È una forma di amore che non finisce mai.
Le storie che racconti, di solito, sono interamente fittizie, o ti lasci ispirare da vicende personali o personalmente conosciute?
Io non credo nella storia interamente fittizia. Credo che gli scrittori e le scrittrici si facciano in qualche modo ispirare con gran facilità da quello che hanno vissuto, dalle persone che incontrano, da quelle che hanno osservato. Si scrive di quello che si conosce molto bene, anche se non è la nostra vita, però comunque ci dev’essere una prossimità, altrimenti esiste una distanza che può diventare freddezza. Io credo che tutte le storie, quando passano da uno scrittore, lo “contengano”, anche se racconta fatti che non sono la sua vita.
Hai sempre voluto fare la scrittrice?
Sì, dalle scuole medie in poi. Alle medie, io non ero brava in matematica, e la mia compagna di banco non era brava in italiano, quindi quando c’era il compito in classe di matematica, lei lo faceva per tutt’e due, mentre quando dovevamo fare il tema di italiano, lo facevo io per tutt’e due, ne consegnavo due: la gioia che mi provocava il fatto di dover scrivere due temi invece che uno, di dover scrivere bene e prendere il massimo dei voti, la felicità che mi dava anche dovendo scegliere due tracce diverse e, quindi, mettermi alla prova con due cose completamente diverse, mi ha fatto pensare che, effettivamente, quella cosa per me fosse fonte di gioia. Quindi, da lì, ho cominciato a scrivere sempre, e iniziato a immaginare che potesse diventare anche un lavoro.
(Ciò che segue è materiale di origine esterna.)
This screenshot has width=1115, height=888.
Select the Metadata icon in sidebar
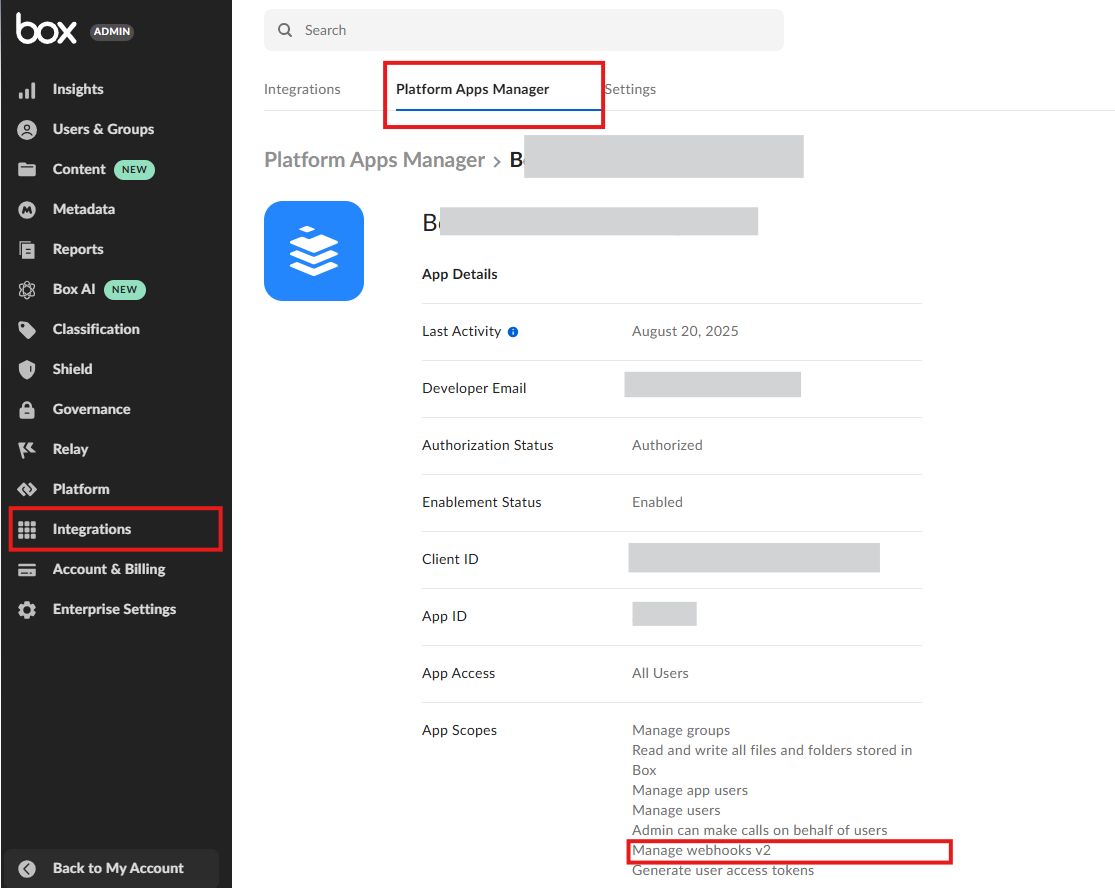pos(28,210)
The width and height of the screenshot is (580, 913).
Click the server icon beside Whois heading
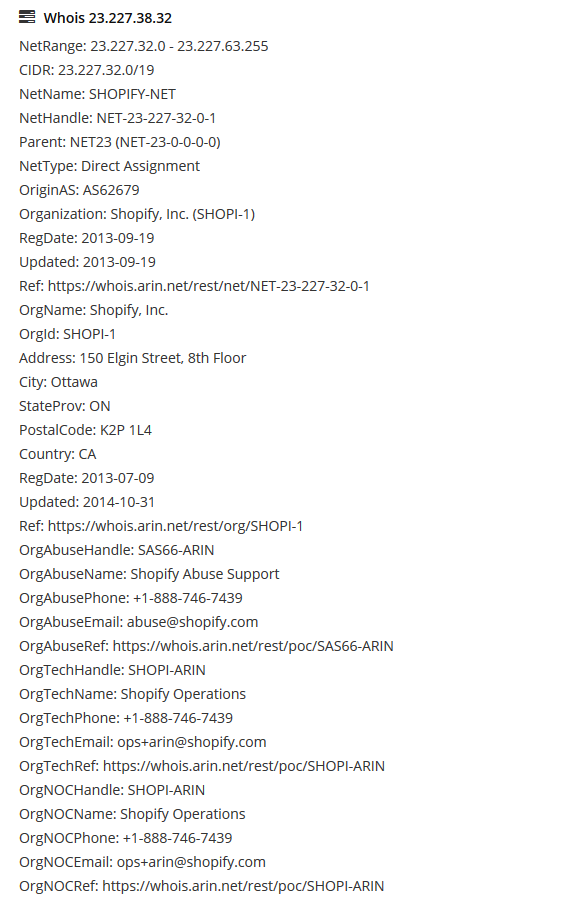click(27, 17)
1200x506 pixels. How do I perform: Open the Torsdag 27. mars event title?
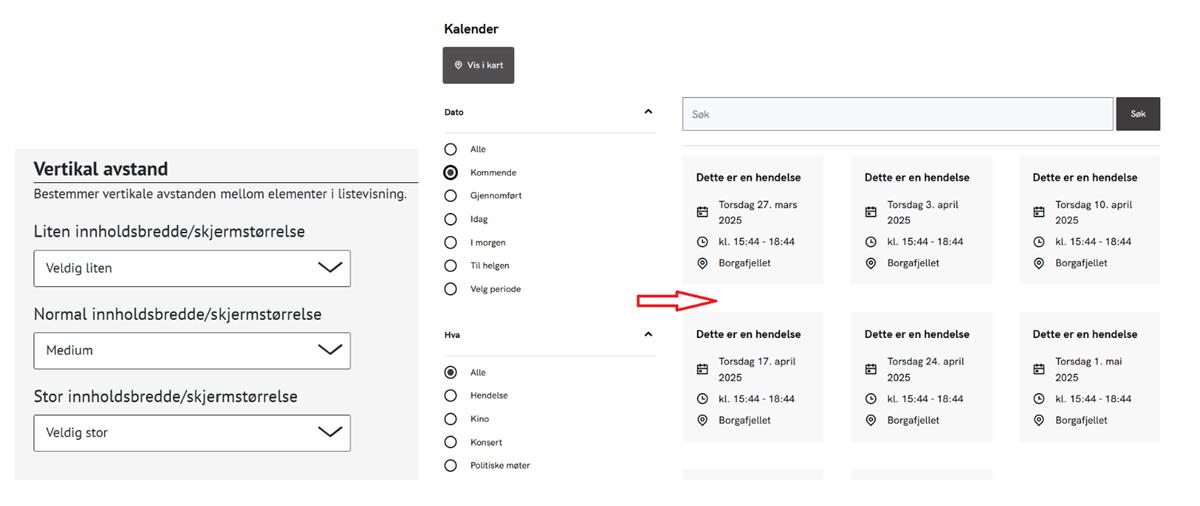click(748, 178)
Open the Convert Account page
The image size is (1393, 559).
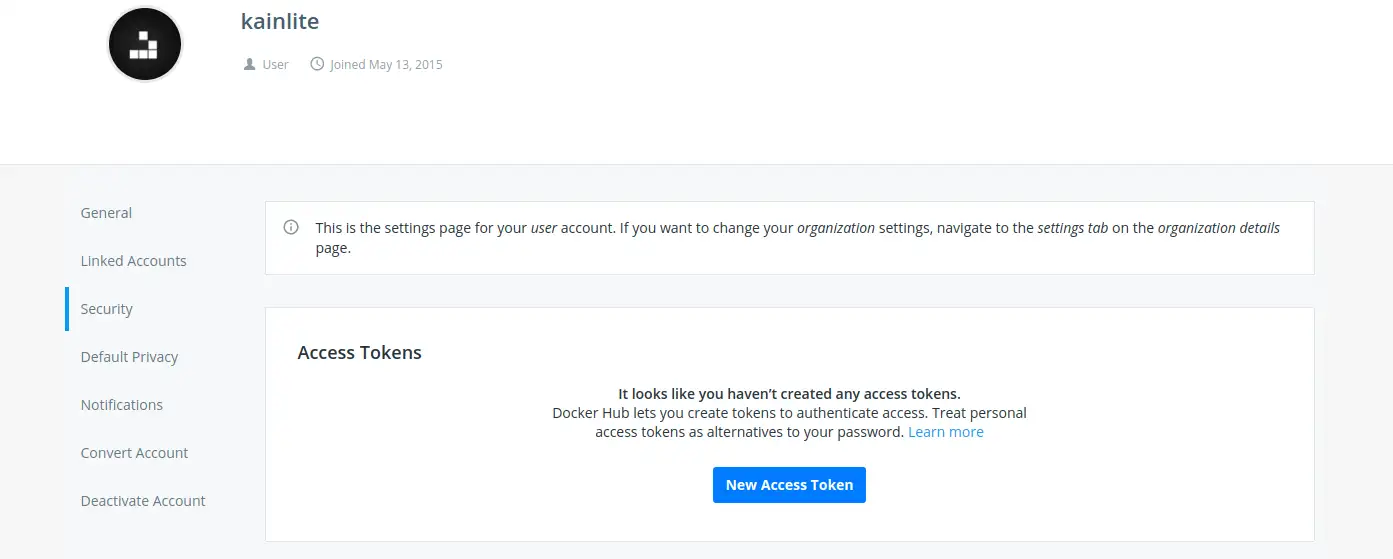(x=134, y=453)
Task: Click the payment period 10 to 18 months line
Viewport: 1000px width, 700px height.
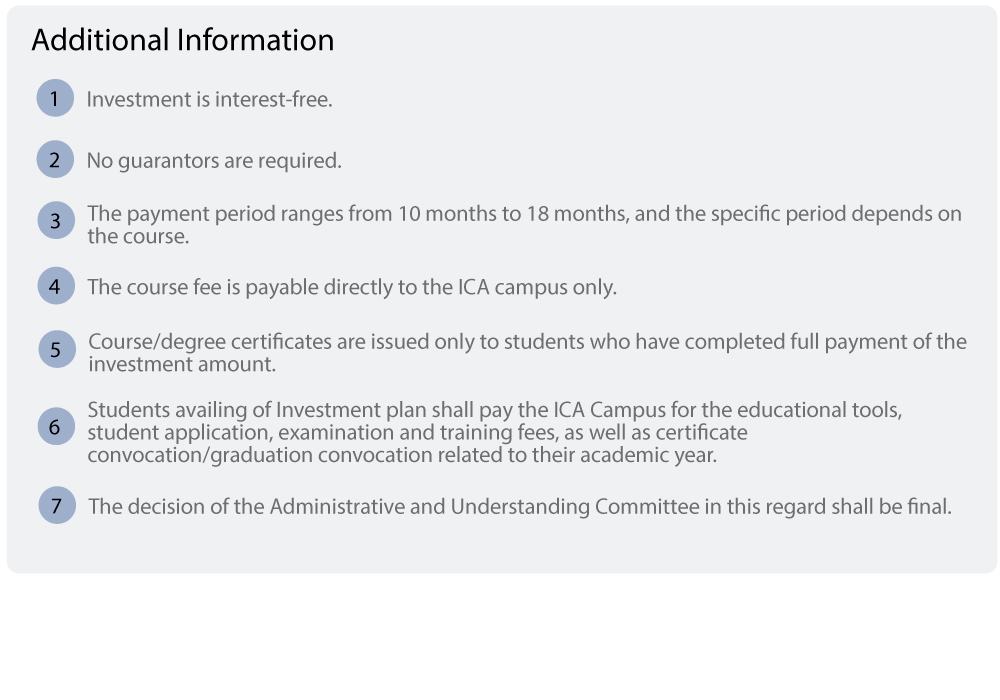Action: click(524, 214)
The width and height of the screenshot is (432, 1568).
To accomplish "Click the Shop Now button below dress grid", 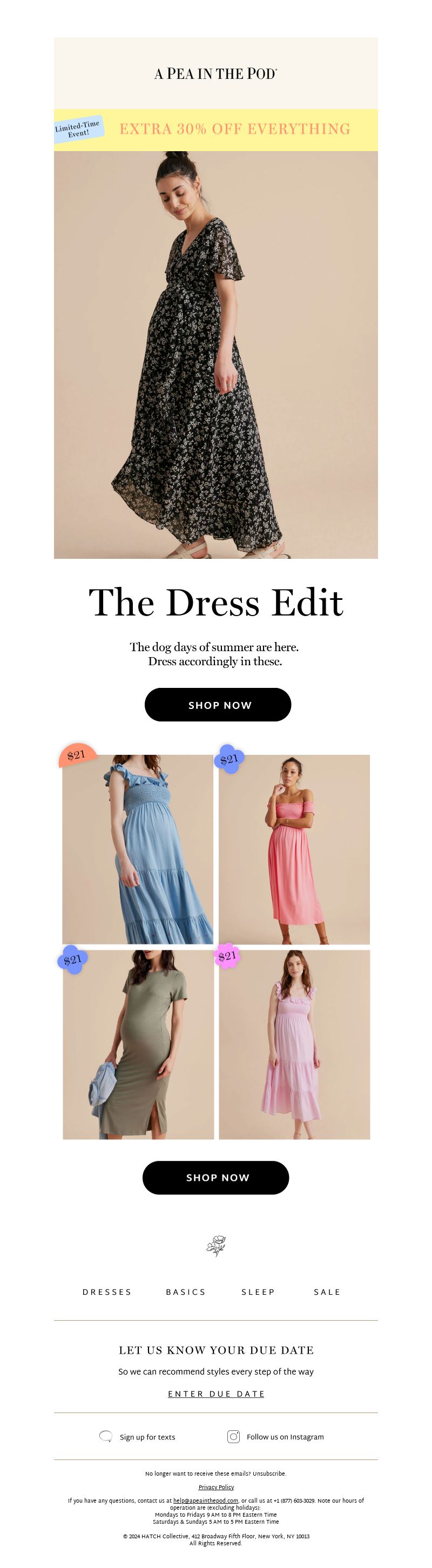I will coord(215,1177).
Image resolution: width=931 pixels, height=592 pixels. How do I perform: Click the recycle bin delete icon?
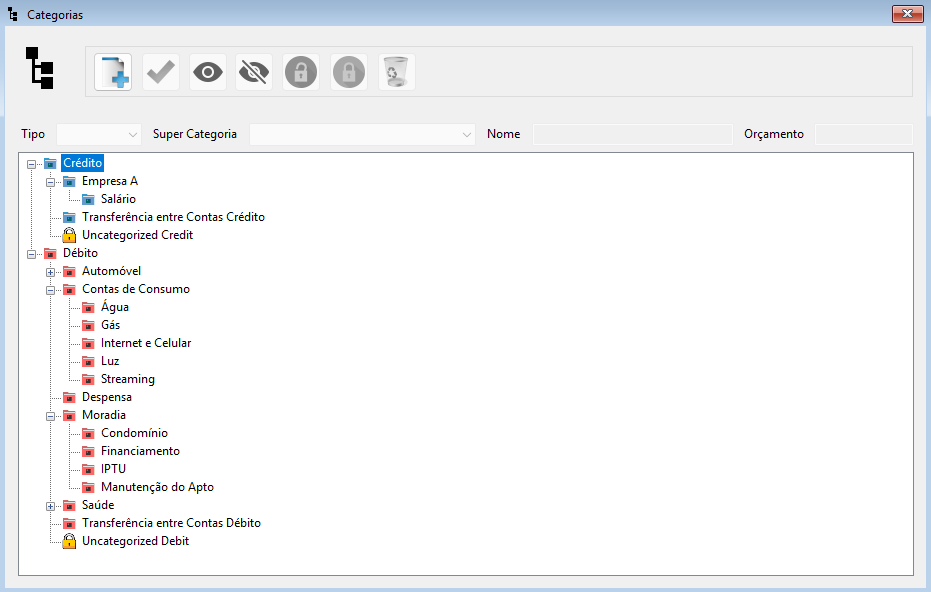click(397, 73)
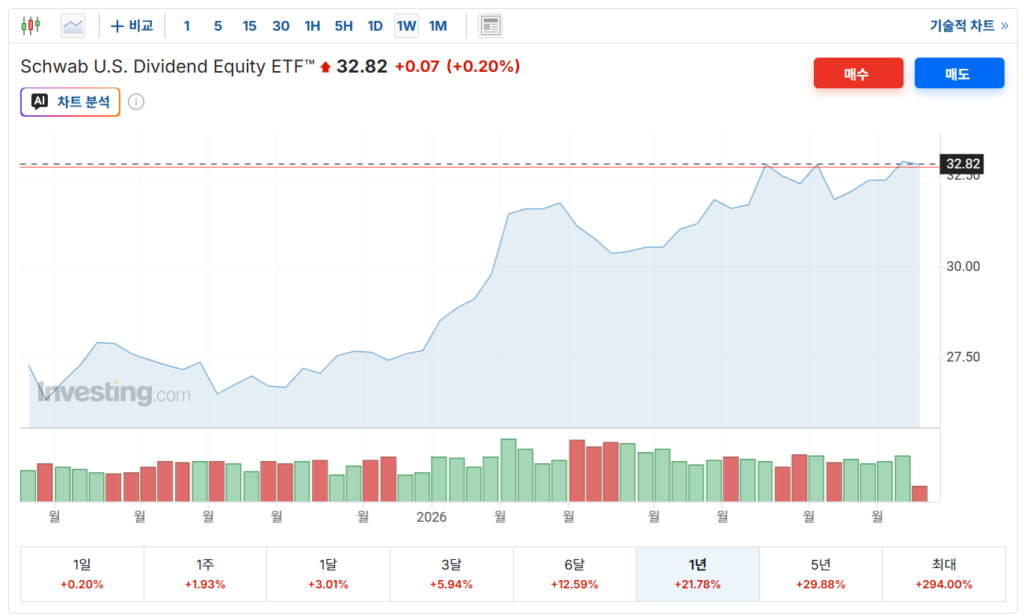Select the 최대 period tab
The width and height of the screenshot is (1024, 616).
[x=944, y=574]
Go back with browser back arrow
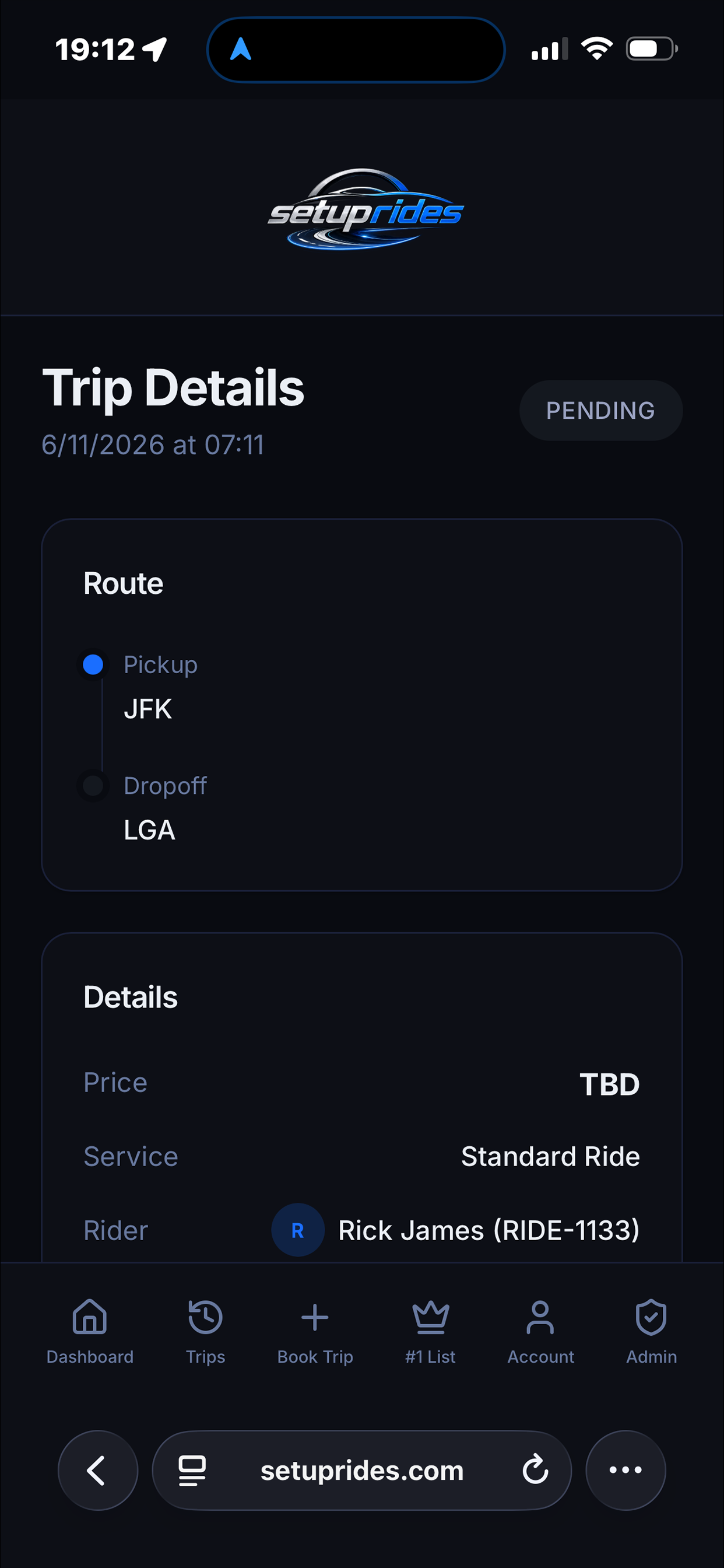Image resolution: width=724 pixels, height=1568 pixels. tap(98, 1471)
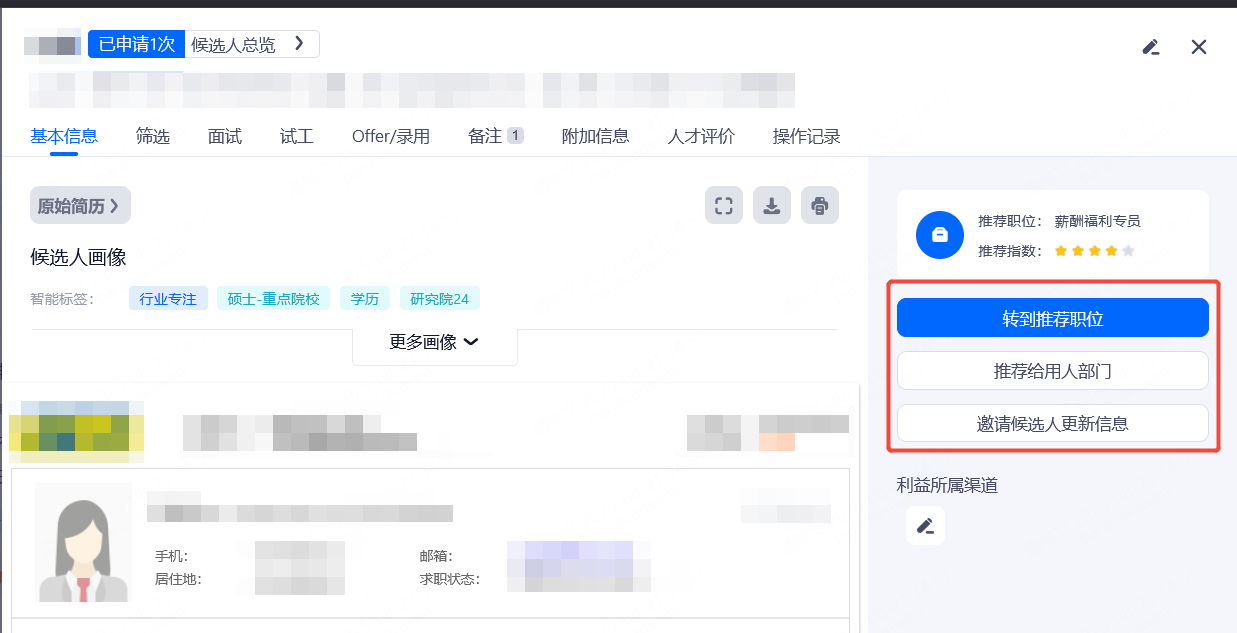The image size is (1237, 633).
Task: Expand 更多画像 section
Action: pos(434,342)
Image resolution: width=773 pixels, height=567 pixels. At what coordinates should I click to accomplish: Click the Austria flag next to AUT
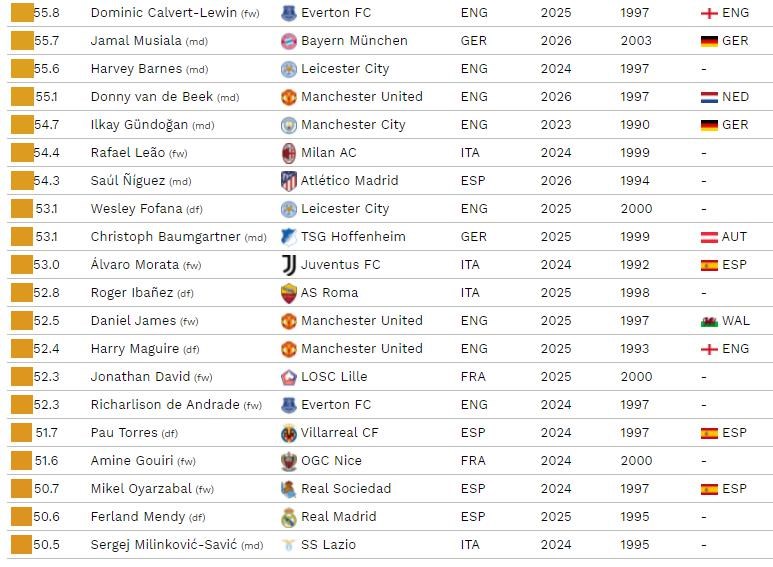pyautogui.click(x=708, y=237)
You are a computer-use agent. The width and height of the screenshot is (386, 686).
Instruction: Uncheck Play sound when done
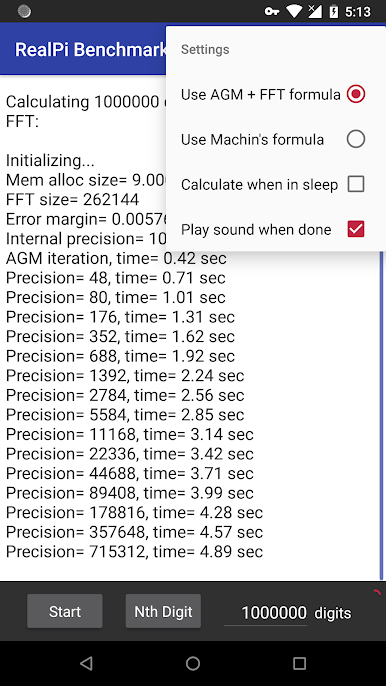pos(355,229)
Invece, prima delle scuole medie, volevo fare la cantante e la ballerina [ride]. È andata bene così direi.
Qual è un libro che hai già letto e vorresti cancellarti la memoria per poterlo rileggere come fosse la prima volta?
Ce ne sono tantissimi! Ma ti direi: “L’isola di Arturo” di Elsa Morante, “Un amore” di Buzzati, “La noia” di Moravia, “Orgoglio e pregiudizio” di Jane Austen, “Cime tempestose” di Emily Brontë, “Dio di illusioni” di Donna Tartt.
Che libro stai leggendo attualmente?
“Divorzio di velluto” di Jana Karšaiová. Poi, ho appena finito “Niente di vero” di Veronica Raimo. In realtà, rileggo anche molto, ora per esempio sto rileggendo “L’isola di Arturo” in contemporanea a “Divorzio di velluto”.
Che libro comprerai (o hai già comprato) al Salone del Libro di Torino?
Ma io li comprerei tutti! Ne comprerò tantissimi, mi porto sempre le sacche così poi torno a casa carica.
Quale storia non ancora raccontata sogni di raccontare tu?
Nel momento in cui c’è il sogno di raccontare una storia, io ci provo a raccontarla, quindi, evidentemente, ora non si è ancora materializzata nessuna idea. Sono felice che si possa cominciare a mettere in letteratura anche la contemporaneità senza aver paura di adoperare alcune parole, senza aver paura che la parola “postare” non vada bene in narrativa perché magari può abbassare il livello. Sono felice che adesso, piano piano, si cominci anche a scrivere la contemporaneità con le parole della contemporaneità. È una cosa che ho provato a fare col mio romanzo perché mi stava molto a cuore, e adesso vediamo cosa succederà.